■ EXERCISE INSTRUCTIONS ■
Can you arrange the items as a numbered list, starting at the line that has "Viewport: 644px width, 313px" and stopping after the line that has "(x=552, y=16)", with blank lines left out?

· · · · · · ·

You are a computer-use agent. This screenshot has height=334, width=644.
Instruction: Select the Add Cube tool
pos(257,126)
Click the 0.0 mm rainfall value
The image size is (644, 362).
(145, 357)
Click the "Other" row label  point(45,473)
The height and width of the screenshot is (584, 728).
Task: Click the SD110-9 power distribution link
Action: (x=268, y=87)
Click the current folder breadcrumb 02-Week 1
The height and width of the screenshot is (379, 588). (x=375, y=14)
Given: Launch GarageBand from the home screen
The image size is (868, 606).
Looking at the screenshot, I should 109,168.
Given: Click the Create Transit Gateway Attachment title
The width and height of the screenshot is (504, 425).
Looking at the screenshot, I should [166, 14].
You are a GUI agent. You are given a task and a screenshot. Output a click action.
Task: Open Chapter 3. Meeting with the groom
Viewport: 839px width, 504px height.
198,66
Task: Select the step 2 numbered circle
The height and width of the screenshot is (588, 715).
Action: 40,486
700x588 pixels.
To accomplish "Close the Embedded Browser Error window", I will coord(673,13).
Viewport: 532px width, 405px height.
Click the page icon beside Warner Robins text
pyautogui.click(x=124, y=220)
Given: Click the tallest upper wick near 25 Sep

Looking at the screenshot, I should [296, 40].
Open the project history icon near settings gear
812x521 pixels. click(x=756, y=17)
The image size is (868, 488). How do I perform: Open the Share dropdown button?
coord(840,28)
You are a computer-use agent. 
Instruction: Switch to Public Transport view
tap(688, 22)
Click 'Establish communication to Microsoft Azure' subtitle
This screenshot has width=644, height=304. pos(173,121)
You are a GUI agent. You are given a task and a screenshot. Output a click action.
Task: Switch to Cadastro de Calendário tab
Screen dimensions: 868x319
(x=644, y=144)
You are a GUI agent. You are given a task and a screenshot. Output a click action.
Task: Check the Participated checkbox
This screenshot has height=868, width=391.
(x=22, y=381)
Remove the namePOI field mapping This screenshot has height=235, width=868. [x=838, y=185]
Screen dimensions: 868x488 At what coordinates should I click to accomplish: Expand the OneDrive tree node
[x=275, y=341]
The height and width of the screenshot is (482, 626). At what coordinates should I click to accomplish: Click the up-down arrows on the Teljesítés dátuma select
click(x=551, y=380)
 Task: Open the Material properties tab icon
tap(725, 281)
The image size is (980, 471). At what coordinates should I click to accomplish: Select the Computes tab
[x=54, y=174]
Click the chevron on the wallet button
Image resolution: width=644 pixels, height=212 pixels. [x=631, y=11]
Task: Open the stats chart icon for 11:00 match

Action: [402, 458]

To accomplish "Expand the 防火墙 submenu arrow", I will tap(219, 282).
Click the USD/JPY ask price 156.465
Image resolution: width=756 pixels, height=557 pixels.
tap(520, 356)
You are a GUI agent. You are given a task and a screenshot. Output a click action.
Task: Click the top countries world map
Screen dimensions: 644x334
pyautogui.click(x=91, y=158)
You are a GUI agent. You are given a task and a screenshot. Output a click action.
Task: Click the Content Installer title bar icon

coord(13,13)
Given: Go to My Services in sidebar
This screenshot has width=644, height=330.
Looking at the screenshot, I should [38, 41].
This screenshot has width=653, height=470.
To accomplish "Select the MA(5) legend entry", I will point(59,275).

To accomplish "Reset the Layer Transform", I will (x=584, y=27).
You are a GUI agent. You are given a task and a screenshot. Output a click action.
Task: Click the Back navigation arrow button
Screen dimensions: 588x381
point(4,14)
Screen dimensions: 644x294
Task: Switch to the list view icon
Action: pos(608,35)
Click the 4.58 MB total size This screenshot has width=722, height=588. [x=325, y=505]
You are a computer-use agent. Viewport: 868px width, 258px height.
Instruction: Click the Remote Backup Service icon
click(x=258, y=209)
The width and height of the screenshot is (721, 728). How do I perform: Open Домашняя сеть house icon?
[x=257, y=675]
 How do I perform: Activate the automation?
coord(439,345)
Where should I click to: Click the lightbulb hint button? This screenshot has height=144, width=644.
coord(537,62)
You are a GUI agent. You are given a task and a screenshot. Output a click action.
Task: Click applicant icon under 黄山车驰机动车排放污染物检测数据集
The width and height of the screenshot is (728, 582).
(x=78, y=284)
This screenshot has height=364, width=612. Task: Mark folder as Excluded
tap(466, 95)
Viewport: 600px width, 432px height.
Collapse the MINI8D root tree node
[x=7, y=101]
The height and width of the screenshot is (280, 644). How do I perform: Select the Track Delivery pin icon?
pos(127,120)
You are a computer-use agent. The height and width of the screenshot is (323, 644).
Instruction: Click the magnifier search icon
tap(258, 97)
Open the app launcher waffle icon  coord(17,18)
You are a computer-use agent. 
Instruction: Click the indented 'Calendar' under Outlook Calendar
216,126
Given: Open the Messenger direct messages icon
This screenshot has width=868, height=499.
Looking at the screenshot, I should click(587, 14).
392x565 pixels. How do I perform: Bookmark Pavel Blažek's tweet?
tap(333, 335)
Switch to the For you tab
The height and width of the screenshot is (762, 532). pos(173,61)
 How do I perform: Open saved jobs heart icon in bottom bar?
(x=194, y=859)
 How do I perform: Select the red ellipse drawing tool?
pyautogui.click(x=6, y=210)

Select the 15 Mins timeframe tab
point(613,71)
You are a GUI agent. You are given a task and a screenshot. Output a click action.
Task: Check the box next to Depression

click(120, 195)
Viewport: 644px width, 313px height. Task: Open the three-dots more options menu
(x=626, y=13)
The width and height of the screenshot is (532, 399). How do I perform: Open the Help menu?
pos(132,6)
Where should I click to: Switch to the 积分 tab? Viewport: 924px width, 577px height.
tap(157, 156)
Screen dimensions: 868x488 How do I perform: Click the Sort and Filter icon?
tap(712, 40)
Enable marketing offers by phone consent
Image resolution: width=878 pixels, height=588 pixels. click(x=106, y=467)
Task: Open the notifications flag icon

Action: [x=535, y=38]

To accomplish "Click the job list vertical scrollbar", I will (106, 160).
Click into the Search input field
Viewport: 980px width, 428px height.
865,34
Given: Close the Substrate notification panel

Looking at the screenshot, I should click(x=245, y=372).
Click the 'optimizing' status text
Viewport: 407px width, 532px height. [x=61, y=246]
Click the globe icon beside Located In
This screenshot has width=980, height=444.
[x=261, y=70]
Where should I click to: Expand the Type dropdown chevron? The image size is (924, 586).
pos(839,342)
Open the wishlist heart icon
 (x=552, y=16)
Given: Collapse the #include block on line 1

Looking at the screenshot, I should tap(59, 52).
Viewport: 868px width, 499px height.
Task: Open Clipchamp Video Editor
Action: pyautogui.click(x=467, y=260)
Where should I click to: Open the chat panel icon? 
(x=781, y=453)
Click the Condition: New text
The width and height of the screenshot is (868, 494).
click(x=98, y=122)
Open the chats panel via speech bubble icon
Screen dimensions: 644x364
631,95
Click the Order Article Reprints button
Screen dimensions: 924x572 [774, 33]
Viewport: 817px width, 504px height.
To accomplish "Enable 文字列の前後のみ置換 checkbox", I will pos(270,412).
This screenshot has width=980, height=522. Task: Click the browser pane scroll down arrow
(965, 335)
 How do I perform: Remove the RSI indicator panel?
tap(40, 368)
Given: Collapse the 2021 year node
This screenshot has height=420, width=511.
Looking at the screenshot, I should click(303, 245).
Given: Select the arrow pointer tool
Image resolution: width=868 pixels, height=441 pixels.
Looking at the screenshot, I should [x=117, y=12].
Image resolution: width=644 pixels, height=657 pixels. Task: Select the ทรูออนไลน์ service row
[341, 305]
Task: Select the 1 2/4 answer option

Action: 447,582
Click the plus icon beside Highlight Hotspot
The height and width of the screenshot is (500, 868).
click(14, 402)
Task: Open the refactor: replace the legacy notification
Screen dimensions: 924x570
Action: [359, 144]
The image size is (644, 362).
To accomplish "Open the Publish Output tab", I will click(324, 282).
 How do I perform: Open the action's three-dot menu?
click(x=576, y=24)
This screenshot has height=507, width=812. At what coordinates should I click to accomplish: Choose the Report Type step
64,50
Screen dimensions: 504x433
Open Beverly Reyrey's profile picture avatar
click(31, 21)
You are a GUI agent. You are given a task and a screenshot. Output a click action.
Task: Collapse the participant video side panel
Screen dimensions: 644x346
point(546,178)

· · · · · · ·

■ RESULT BELOW ■
1. Viewport: 644px width, 313px height. Task: Open the three-dots more options menu
2. (x=626, y=13)
3. The width and height of the screenshot is (532, 399). How do I perform: Open the Help menu?
4. pos(132,6)
5. Where should I click to: Switch to the 积分 tab? Viewport: 924px width, 577px height.
6. tap(157, 156)
7. Screen dimensions: 868x488 How do I perform: Click the Sort and Filter icon?
8. tap(712, 40)
9. Enable marketing offers by phone consent
10. Image resolution: width=878 pixels, height=588 pixels. click(x=106, y=467)
11. Task: Open the notifications flag icon
12. Action: [x=535, y=38]
13. To accomplish "Click the job list vertical scrollbar", I will (106, 160).
14. Click into the Search input field
15. Viewport: 980px width, 428px height.
16. 865,34
17. Given: Close the Substrate notification panel
18. Looking at the screenshot, I should click(x=245, y=372).
19. Click the 'optimizing' status text
20. Viewport: 407px width, 532px height. [x=61, y=246]
21. Click the globe icon beside Located In
22. This screenshot has width=980, height=444.
23. [x=261, y=70]
24. Where should I click to: Expand the Type dropdown chevron? The image size is (924, 586).
25. pos(839,342)
26. Open the wishlist heart icon
27.  (x=552, y=16)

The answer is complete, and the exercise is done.